Fullmetal Alchemist Volume 1
By Hiromu Arakawa
English adaptation by Egan Loo. Translation by Akira Watanabe.
Touch-up & Lettering by Wayne Truman
Published by VIZ Media. Print from VIZ, Digital from Yen Press. 

00:00: SPOILERS: We spoil the hell out of this episode. Fair warning.

Those Irresponsible Aliens

1:00: Lum and her family, Those Irresponsible Aliens, is sort of the title of Rumiko Takahashi’s Urusei Yatsura in Japanese. Deep cut. 
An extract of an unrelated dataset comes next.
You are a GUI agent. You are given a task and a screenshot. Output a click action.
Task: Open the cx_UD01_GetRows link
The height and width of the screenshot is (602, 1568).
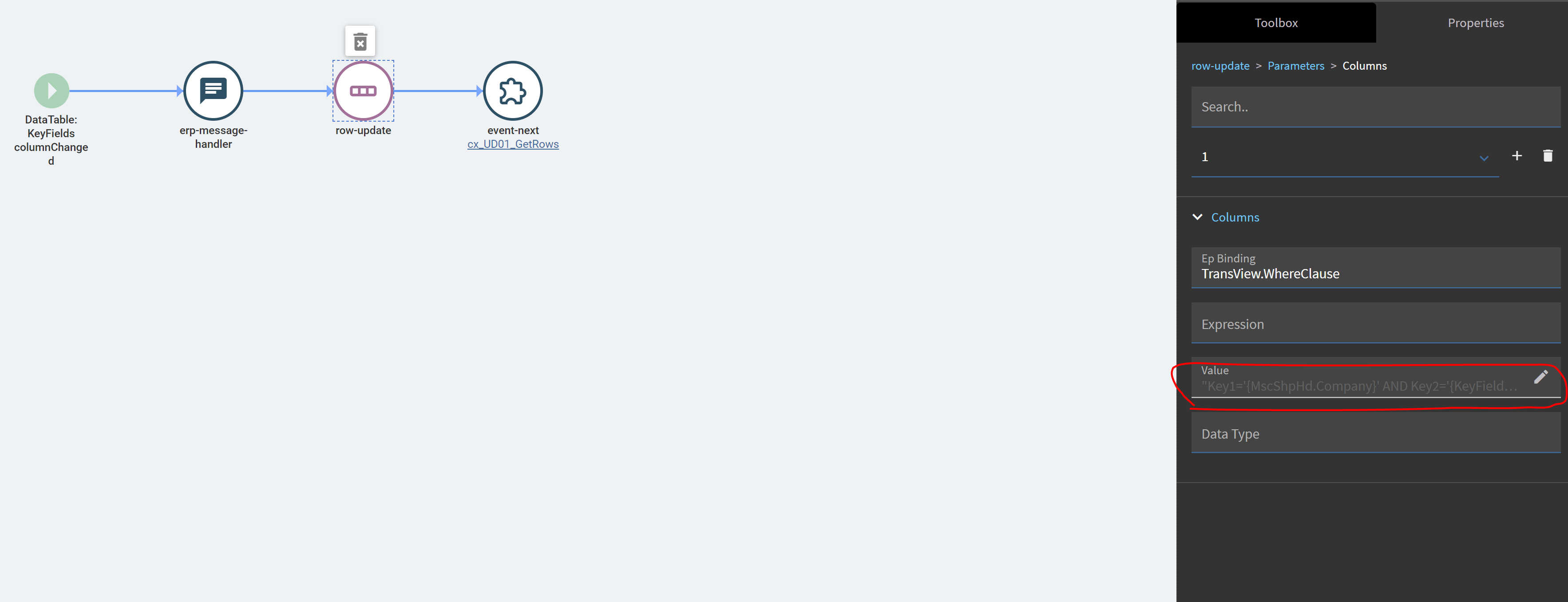[x=512, y=144]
1:10: For the record, Arakawa-sensei had only completed a few short-stories, chief among them Stray Dog and Ghost Demons of Shanghai, before starting Fullmetal Alchemist (FMA) which was her first serialization. 

Also worth noting that Arakawa-sensei serialized other stories during the serialization of FMA, including Hero Tales, which has been released in English by Yen Press. Currently out of print, but not impossible to find.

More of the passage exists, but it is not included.